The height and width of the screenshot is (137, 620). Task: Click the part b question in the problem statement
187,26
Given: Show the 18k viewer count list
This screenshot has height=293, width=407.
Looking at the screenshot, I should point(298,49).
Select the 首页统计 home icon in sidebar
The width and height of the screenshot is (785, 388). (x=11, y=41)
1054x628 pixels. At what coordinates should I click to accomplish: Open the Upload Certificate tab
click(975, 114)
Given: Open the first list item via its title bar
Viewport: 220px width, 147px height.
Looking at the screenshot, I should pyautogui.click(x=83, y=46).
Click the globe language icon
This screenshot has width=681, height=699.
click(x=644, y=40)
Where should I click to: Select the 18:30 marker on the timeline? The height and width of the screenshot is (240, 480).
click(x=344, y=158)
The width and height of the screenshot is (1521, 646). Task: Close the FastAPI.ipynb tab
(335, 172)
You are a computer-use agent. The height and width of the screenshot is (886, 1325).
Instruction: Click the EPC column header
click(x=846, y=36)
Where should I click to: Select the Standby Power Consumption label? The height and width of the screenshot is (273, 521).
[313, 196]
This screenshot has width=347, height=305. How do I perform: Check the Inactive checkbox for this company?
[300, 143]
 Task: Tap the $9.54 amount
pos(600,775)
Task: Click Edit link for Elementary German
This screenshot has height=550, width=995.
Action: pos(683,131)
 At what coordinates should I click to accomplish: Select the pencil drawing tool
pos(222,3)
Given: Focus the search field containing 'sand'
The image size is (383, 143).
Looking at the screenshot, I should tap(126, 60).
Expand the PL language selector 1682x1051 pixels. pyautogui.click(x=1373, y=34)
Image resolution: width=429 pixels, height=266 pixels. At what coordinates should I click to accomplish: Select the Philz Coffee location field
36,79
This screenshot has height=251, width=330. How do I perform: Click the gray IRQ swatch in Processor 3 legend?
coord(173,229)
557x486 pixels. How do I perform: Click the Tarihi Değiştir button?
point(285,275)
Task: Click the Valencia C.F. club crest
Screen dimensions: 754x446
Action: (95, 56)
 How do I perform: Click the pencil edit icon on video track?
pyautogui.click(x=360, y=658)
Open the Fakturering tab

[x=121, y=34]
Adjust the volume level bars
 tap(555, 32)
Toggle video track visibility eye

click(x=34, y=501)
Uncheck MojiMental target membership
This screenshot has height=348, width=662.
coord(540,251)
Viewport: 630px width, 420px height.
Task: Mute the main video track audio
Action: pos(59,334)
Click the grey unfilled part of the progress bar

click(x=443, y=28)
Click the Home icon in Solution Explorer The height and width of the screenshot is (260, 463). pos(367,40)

EXERCISE OBJECTIVE: Replace every "pencil" in the lines above with "pen", and give the lines back with nothing else changed.

EXPECTED ANSWER:
The height and width of the screenshot is (137, 620). Task: Click the part b question in the problem statement
187,26
Given: Show the 18k viewer count list
This screenshot has height=293, width=407.
Looking at the screenshot, I should point(298,49).
Select the 首页统计 home icon in sidebar
The width and height of the screenshot is (785, 388). (x=11, y=41)
1054x628 pixels. At what coordinates should I click to accomplish: Open the Upload Certificate tab
click(975, 114)
Given: Open the first list item via its title bar
Viewport: 220px width, 147px height.
Looking at the screenshot, I should pyautogui.click(x=83, y=46).
Click the globe language icon
This screenshot has width=681, height=699.
click(x=644, y=40)
Where should I click to: Select the 18:30 marker on the timeline? The height and width of the screenshot is (240, 480).
click(x=344, y=158)
The width and height of the screenshot is (1521, 646). Task: Close the FastAPI.ipynb tab
(335, 172)
You are a computer-use agent. The height and width of the screenshot is (886, 1325).
Instruction: Click the EPC column header
click(x=846, y=36)
Where should I click to: Select the Standby Power Consumption label? The height and width of the screenshot is (273, 521).
[313, 196]
This screenshot has width=347, height=305. How do I perform: Check the Inactive checkbox for this company?
[300, 143]
 Task: Tap the $9.54 amount
pos(600,775)
Task: Click Edit link for Elementary German
This screenshot has height=550, width=995.
Action: pos(683,131)
 At what coordinates should I click to accomplish: Select the pen drawing tool
pos(222,3)
Given: Focus the search field containing 'sand'
The image size is (383, 143).
Looking at the screenshot, I should tap(126, 60).
Expand the PL language selector 1682x1051 pixels. pyautogui.click(x=1373, y=34)
Image resolution: width=429 pixels, height=266 pixels. At what coordinates should I click to accomplish: Select the Philz Coffee location field
36,79
This screenshot has height=251, width=330. How do I perform: Click the gray IRQ swatch in Processor 3 legend?
coord(173,229)
557x486 pixels. How do I perform: Click the Tarihi Değiştir button?
point(285,275)
Task: Click the Valencia C.F. club crest
Screen dimensions: 754x446
Action: (95, 56)
 How do I perform: Click the pen edit icon on video track?
pyautogui.click(x=360, y=658)
Open the Fakturering tab

[x=121, y=34]
Adjust the volume level bars
 tap(555, 32)
Toggle video track visibility eye

click(x=34, y=501)
Uncheck MojiMental target membership
This screenshot has height=348, width=662.
coord(540,251)
Viewport: 630px width, 420px height.
Task: Mute the main video track audio
Action: pos(59,334)
Click the grey unfilled part of the progress bar

click(x=443, y=28)
Click the Home icon in Solution Explorer The height and width of the screenshot is (260, 463). pos(367,40)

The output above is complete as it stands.